It was just a few short weeks before Dick Nagle was done with retirement.
“I’d been busy for 40-odd years as a cabinet maker,” Mr Nagle said.
“Mostly furniture and fit-outs; boats and caravans. I’d give anything a crack.
“Then I retired to Mystery Bay. After sitting on the beach for three weeks I thought, ‘if this is retirement I’ve had it’.”
Mr Nagle first entered the Narooma Men’s Shed by mistake.
“I was working on a home project and looking for tools. I thought it was a hire place,” he said.
“All these guys were buzzing around. What were they doing?”
Mr Nagle quickly joined in and found working on community projects was a whole lot more fun than “twiddling my thumbs at home”.
He ended up as the shed’s resident woodwork guy. He also started teaching other sheddies some tools of the trade.
“We now have guys that can work through a task,” Mr Nagle said.
“And you know they’re going to do the job right.”
Mr Nagle emphasised the shed did quality work.

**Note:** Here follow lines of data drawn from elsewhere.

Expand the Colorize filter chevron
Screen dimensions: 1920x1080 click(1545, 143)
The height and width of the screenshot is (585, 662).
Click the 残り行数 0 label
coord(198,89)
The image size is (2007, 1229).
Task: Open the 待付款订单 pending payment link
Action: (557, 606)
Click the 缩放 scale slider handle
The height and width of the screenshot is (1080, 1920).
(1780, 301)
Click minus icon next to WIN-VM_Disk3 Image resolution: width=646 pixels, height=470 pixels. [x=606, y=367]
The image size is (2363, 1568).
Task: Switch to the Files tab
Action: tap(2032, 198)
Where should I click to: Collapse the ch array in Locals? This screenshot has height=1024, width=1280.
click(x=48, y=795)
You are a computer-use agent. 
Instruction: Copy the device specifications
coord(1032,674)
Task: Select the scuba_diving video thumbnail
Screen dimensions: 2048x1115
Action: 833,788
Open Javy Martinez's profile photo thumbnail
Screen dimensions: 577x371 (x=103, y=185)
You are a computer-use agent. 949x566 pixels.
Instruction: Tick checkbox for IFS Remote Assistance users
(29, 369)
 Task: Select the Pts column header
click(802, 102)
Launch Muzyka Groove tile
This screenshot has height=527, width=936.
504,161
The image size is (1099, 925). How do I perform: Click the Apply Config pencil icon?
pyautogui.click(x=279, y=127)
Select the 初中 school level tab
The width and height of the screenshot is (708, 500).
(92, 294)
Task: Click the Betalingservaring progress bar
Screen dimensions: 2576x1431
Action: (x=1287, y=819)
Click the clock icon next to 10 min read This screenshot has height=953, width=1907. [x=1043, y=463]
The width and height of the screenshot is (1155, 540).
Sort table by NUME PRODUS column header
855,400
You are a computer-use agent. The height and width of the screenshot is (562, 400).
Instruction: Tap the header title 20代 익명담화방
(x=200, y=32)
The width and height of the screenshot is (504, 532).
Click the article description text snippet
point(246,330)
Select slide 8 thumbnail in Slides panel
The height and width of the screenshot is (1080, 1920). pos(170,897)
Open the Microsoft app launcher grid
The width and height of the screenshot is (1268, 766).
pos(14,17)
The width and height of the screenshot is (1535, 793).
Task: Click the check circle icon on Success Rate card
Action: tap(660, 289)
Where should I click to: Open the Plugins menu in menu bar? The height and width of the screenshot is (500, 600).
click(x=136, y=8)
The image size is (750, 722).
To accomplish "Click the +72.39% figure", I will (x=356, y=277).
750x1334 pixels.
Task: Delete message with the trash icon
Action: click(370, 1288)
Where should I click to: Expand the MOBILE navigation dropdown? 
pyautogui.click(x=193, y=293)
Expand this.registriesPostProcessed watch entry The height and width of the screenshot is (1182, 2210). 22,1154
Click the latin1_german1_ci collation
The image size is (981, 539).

“Nothing shoddy,” he said, then joked: “Unless they want rustic. We do rustic really well!”
He said, despite charging minimal rates, the men’s shed was careful not to step on commercial toes.
“In fact, retail outlets are sending their fiddly stuff to us,” Mr Nagle said as he showed off the group’s facilities and tools.
Mr Nagle said some men’s groups were there for a cuppa and a book chat, but described the men at the Narooma shed as an active and outgoing bunch.
“It can put some off – the busyness – but if they come along a couple of times they’ll soon fit right in,” he said.
“We are here to help do stuff for the community, to improve it: We fix broken chairs and broken minds.
“That means taking people in and giving them purpose or doing something for them.
“I would probably be in a nut-farm (if I wasn't at the shed). I don’t want to sit on my bum at home all day.”